Roman matron?

'…were crucified,' I heard Davus say, jarring me back to the moment.

'What?'

'The gladiators at Neapolis and the field slaves who fought with Milo: they were crucified. The gladiators were already in custody. As for the field slaves, the soldiers from the garrison at Compsa hunted them down. Some died fighting, but most of them were rounded up and crucified alongside the roadways. They say so many slaves haven't been crucified at one time since the days of Spartacus, when Crassus put down the great slave revolt and lined the whole length of the Appian Way with crucified slaves.'

A silence fell over the garden. Hieronymus, sensing an opening, flashed a sardonic expression and began to say something, but I held up my hand. 'I've heard enough,' I said. 'I want to be alone for a while. Davus, go to Diana. She's with her mother, I think.

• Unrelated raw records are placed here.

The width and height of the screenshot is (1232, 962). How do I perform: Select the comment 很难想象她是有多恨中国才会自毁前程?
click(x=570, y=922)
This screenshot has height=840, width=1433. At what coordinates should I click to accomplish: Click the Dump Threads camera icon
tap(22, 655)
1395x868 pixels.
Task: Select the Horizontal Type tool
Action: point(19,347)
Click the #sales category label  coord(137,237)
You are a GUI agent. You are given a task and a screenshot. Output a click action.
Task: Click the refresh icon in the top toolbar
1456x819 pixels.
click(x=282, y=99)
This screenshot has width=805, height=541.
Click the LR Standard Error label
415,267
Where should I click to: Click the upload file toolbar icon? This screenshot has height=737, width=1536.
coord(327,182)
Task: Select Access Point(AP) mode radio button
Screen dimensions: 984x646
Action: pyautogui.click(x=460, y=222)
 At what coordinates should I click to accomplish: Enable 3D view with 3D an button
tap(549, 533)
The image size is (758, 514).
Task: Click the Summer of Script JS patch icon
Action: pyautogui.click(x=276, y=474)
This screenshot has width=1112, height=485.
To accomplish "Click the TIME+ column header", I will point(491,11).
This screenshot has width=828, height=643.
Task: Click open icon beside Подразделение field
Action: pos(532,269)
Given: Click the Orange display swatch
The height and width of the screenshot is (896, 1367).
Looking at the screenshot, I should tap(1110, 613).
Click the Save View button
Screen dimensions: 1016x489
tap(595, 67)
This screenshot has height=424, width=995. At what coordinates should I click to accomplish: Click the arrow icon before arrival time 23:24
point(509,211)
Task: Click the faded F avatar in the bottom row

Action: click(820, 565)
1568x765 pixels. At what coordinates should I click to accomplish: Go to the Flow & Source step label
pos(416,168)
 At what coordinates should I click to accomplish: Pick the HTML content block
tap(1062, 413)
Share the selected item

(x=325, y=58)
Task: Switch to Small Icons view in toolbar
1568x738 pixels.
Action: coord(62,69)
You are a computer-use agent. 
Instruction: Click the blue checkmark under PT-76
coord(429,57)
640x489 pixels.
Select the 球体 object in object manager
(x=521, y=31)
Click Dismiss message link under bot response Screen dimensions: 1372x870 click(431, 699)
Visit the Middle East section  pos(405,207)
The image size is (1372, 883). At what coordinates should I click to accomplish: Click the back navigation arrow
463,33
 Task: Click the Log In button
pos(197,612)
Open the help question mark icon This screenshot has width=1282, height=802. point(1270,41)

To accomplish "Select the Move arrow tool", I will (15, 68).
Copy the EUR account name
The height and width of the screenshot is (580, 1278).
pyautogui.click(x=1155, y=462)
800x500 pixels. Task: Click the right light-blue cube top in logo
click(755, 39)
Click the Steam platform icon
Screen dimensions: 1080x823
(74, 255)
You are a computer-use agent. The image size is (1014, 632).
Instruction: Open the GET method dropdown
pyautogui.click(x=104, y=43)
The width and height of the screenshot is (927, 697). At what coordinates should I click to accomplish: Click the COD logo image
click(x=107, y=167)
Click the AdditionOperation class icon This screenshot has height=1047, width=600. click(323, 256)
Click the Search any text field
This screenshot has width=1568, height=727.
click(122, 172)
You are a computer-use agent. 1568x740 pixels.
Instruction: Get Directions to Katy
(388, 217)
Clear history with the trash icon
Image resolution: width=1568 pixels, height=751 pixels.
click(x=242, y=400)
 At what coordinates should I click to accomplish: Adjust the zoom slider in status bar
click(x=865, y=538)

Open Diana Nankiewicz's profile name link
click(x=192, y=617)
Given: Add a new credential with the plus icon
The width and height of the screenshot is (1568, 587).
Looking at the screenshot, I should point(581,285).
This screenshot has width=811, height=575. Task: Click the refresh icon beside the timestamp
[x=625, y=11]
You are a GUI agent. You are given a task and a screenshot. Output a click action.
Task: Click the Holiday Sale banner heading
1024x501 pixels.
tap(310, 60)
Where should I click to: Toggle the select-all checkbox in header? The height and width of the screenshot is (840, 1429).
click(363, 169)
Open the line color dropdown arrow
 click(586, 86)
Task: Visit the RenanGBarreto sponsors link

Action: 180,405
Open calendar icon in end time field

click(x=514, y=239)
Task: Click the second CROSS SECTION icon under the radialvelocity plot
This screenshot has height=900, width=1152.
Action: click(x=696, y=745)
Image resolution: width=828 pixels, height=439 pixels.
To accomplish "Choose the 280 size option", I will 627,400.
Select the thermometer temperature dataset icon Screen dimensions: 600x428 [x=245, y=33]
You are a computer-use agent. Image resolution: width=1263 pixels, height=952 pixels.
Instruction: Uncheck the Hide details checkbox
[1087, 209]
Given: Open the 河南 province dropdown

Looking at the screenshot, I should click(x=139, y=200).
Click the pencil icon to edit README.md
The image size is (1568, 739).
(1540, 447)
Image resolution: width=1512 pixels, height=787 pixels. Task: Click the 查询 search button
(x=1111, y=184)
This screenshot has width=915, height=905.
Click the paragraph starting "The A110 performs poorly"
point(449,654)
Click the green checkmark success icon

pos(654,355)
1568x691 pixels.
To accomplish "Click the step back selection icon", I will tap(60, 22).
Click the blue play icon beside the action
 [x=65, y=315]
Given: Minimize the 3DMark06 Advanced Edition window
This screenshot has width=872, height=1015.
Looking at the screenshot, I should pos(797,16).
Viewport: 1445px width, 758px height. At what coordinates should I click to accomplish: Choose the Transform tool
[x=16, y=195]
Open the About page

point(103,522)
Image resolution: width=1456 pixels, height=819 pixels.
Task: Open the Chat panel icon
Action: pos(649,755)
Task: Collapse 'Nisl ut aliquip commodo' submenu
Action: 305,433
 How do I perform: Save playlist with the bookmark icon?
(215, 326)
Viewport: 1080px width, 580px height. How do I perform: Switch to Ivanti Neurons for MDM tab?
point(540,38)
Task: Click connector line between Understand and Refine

Hieronymus, I heard a commotion in the kitchen a moment ago. Androcles and Mopsus are probably behind it. Would you go and have a look?'

They departed the garden in separate directions and left me alone with my thoughts.

I was surprised at how powerfully the news affected me. Milo had been a hotheaded brute and no friend of mine. Caelius had been either a mad visionary or a crass opportunist. Did it matter which, in the end? Together they had tried to bully me into joining their cause. When I refused, they had allowed me to escape with my life-but only, so far as I could make out, because Cassandra somehow compelled them to do so. What had been her connection to the two of them? Now that Milo and Caelius were both dead, in retrospect it seemed more impossible than ever that their mad scheme could have possibly succeeded.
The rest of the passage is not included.